We're told that to stay fit, prevent chronic disease and keep the excess kilos off our girth we need to exercise for at least 30 minutes most days of the week. "Sure," say all the pregnant women and new mums out there. "I can do that, just as soon as I have done a day's work, cleaned the house, hung out the washing, fed the family, ironed the clothes and taken the dog to the vet."
As important as exercise is, it falls into the category of "me time" which mums and mums-to-be know is as elusive and unlikely as non-fattening chocolate.
Fortunately, there are ways to fit exercise into a hectic day and boost motivation when you would rather spend an hour on the couch with the television remote and a cuppa.
The key is to think "incidental exercise", says Simone Nalatu, a researcher with Griffith University's Growing Years project. "Incidental activity is something not a lot of people know about, but it's what we want to try and encourage," says Simone, who is also an elite athlete and member of Queensland Firebirds netball team. "We are trying to promote an understanding that you can do your 30 minutes worth in 10 minute blocks, and that doing it at a moderate level is enough to give the health benefits," says Simone.
That is the same recommendation given in The National Physical Activity Guidelines. If done most days of the week, accumulated blocks or continuous stints of exercise totalling 30 minutes improves health by lowering blood pressure, blood cholesterol and body weight. The activity should increase your breathing and heart rate slightly, and is best when done in at least 10-minute blocks.
"Whilst going to an aerobics class or jogging is great, I think sometimes mothers have a perception that that's what they need to do everyday, but they don't," explains Simone. "If women know they can add all their 10 minutes' worth of physical activity together and realise they are getting health benefits from that incidental activity, they might be more motivated to do it."
As part of the Growing Years research, Simone interviewed some 30 mothers on their perception of exercise, the barriers to exercise and what strategies they would like to see in place that would help them better access physical activity programs appropriate to them. Most women listed time constraints, lack of social support and limited activities that included small children or babies as the biggest barriers to exercise.
Here, we suggest ways you can fit more incidental exercise into your day
- Take the stairs instead of the lift five minutes.
- Walk to work or the bus stop 10 minutes.
- Leave the car at home and walk instead if you need to make small trips 10 minutes.
When you have a new baby
- Put baby in the pram or pouch and walk, instead of driving to your destination 10 minutes.
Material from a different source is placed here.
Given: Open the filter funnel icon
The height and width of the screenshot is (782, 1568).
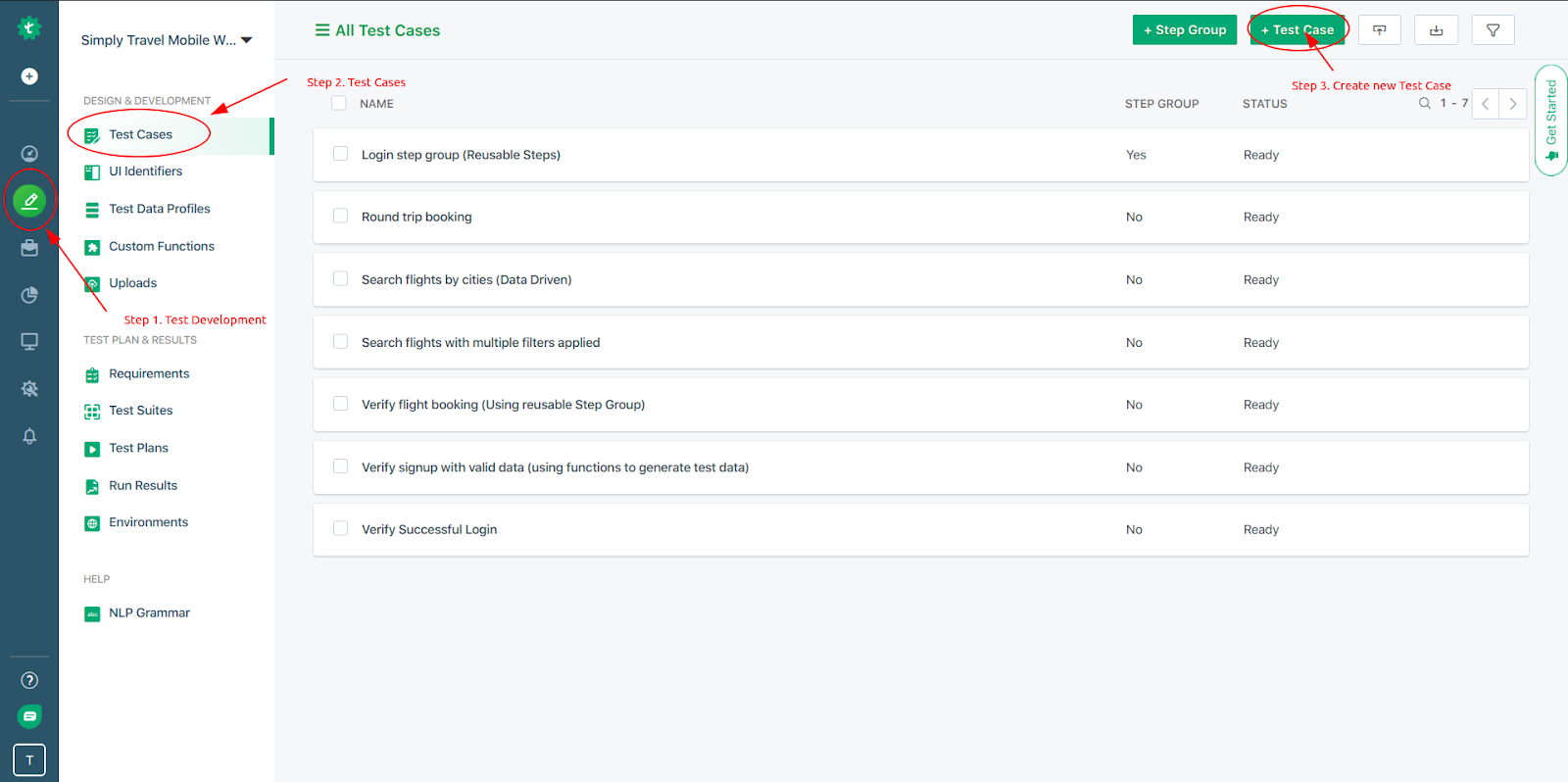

- Make your chores work for you. Wash the car or mow the lawns while your partner cooks dinner and looks after the baby; or vacuum vigorously with baby in a pouch 30 minutes.
- Do star jumps, sit-ups and stretches next to your baby while he or she has tummy time 10 minutes.
When your kids are older
- Dance around the house to Hi-5 or The Wiggles 10 minutes with your children.
- Walk, scooter, ride or rollerblade to school with your children 15 minutes.
- Hand out gloves and enjoy vigorous gardening with your children 20 minutes.
Top five ways to stay motivated
- Buy a pedometer and aim to get a certain number of steps in every day 7500-9999 is considered "somewhat active", > 10,000 is the recommended moderate level for an adult, > 12,500 is considered to be highly active.
- Ask a friend, colleague or family member to exercise regularly with you. Being motivated is easier if you have an exercise buddy.
- Find community-based activities that involve your baby. i.e. mothers' walking groups or mum and bub yoga classes.
- Remind yourself that all moderate activity throughout the day adds up and gives health benefits. So, why not start now?
- Knowing that exercise is good for your overall health and your baby's wellbeing is a big motivator for getting off the couch. Exercise during pregnancy keeps mum strong and fit for labour, and helps minimises the risk of gestational diabetes.
Exercising safely during pregnancy and postpartum
Diana Slack, chief physiotherapist at the Royal Hospital for Women in Sydney, says exercise during pregnancy and postpartum is important for maintaining strength and fitness. It is recommended women exercise for about 30 minutes most days so long as there are no health complications. It is advisable to speak to your doctor before embarking on an exercise regime.
During pregnancy: keep the pace moderate, but don't over-exert yourself and avoid high-impact activities and contact sports. Avoid lying on your back (ie during sit-ups or stretches) because it can reduce oxygen to you and your baby.
Postpartum: after you have had the baby, don't rush back into strenuous exercise immediately. Ease into it with gentle walks and don't put too much stress on your body. Most importantly, if you feel pain at any time, stop immediately.
Good forms of exercise that maintain fitness and strength, but are not too stressful on the body include
- Bike-riding (lower risk of falls on a static bike)
- Rowing machine;
- Core stability exercises such as yoga and Pilates (ensure you follow a modified routine specific to pregnancy and postpartum).